Linux Supercomputer Wins Weather Bid

Greg Lindahl writes "The Forecast Systems Laboratory, a divison of NOAA, selected HPTi, a Linux cluster integrator, to provide a $15 million supercomputing system during the next 5 years. The computational core of this system is a cluster of Compaq Alphas running Linux, using Myrinet interconnect. Check outwww.hpti.com for information on the company. "

8 of 115 comments (clear)

  1. Why Alpha's? Screaming FP performance, that's why by Troy+Baer · · Score: 3

    I've installed Linux once on an Alpha box and the BIOS is truely impressive, much better than PCs. But what are some of the other reasons? Wider data/cpu buses? Larger memory configurations?

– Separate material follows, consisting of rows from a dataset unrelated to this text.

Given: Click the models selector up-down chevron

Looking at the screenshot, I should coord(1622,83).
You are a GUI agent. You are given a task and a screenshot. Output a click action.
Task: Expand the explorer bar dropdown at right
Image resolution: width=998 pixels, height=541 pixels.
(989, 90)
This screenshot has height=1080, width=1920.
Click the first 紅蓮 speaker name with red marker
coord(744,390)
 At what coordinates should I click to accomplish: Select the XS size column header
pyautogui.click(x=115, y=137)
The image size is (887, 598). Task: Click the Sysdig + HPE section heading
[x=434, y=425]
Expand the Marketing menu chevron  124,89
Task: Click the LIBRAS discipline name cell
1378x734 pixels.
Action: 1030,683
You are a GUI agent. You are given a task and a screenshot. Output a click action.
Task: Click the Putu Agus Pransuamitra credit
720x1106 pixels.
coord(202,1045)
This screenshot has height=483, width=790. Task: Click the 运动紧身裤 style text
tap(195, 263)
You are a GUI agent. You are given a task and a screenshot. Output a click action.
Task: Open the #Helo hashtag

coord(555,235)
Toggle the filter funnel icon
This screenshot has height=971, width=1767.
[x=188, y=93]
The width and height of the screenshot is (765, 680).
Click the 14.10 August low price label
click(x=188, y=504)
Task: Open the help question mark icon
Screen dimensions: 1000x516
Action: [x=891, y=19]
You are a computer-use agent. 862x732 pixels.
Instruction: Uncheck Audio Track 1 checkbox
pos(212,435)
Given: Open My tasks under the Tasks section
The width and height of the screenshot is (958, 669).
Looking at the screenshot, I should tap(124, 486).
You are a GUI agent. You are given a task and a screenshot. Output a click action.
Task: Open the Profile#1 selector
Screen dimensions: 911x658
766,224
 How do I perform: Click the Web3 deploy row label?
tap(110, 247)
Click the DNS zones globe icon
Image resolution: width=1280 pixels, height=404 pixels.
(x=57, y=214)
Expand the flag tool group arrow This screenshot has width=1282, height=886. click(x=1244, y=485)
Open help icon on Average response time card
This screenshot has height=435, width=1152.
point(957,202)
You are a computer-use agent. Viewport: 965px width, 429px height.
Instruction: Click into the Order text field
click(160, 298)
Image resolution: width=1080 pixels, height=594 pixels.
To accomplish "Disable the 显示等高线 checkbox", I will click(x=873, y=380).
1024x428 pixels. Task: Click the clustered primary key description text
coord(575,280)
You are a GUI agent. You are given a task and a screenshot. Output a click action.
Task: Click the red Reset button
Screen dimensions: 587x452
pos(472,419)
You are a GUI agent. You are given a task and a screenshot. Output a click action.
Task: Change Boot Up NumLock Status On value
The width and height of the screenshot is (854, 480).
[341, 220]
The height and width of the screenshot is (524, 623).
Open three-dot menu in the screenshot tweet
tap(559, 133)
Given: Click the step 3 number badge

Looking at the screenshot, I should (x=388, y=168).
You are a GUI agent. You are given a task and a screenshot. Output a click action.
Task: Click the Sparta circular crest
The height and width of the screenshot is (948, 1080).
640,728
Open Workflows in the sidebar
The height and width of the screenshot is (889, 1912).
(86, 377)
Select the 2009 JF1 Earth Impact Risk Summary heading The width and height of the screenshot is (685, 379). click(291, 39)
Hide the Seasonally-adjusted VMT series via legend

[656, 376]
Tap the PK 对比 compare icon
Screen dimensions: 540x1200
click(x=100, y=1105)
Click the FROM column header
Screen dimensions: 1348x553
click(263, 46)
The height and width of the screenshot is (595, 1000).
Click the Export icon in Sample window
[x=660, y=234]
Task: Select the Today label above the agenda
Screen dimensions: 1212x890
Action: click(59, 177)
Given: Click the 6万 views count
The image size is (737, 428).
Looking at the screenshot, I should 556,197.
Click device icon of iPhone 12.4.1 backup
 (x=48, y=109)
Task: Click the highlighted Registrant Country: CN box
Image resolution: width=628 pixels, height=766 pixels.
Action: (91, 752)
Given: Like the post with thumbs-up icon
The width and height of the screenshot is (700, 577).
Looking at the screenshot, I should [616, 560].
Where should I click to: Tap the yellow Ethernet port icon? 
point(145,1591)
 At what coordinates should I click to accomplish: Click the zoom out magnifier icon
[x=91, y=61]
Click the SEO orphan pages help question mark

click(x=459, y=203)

    The big thing about the Alpha for people like NOAA (who run big custom number-crunching apps written in FORTRAN) is its stellar FP performance. A 500MHz 21264 Alpha peaks at 1 GFLOPS and can sustain 25-40% of that, because of the memory bandwidth available. A Pentium III Xeon at the same clock rate peaks at 500MFLOPS and can sustain 20-30% of that.

    That doesn't fly for everybody, though. Where I work, we have a huge hodgepodge of message-passed, shared-memory, and vector scientific codes, plus needs for some canned applications that aren't available on the Alpha. We picked quad Xeons for our cluster and bought the Portland Group's compiler suite to try to get some extra performance out of the Intel chips.

    --Troy
    --
    "My life's work has been to prompt others... and be forgotten." --Cyrano de Bergerac
  2. Re:Why Alpha's??? by Panaflex · · Score: 3

    Oops!! Sorry! 10 times faster is a wrong. True specs are: (from www.spec.org)

    (UP2000 21264 667MHz -Alpha Processor Inc)
    53.7 SPECfp95
    32.1 SPECint95

    The P3 is

    (SE440BX2 MB/550MHz P3 -intel)
    15.1 SPECfp95
    22.3 SPECint95

    --
    I said no... but I missed and it came out yes.
  3. Go to this link by aheitner · · Score: 3

    General Processor Info.

    Compare the SPECfp scores of high-end Intel and Alpha offerings. Take a look at a 600MHz PIII Xeon and a 667MHz Alpha 21264.

    The reason to choose Alpha should be obvious.

  4. Re: Solving PDEs by coyote-san · · Score: 4

    I worked at FSL for several years, although on a different project. I knew people working on the weather models, and I took a class on parallel processing from the CU professor who shared the old Paragon supercomputer with NOAA. I even had an account on the Paragon briefly (for that class) after leaving NOAA.

    NOAA needs to solve partial differential equations (PDEs). A *lot* of PDEs. My class spent a lot of time on solving numerical methods, and my entire undergraduate class in the early 80's was covered in the first lecture of my graduate class a few years ago. My Palm Pilot, running multigrid analysis, could beat the pants off a Cray-XMP running the best known algorithm from 15 years ago.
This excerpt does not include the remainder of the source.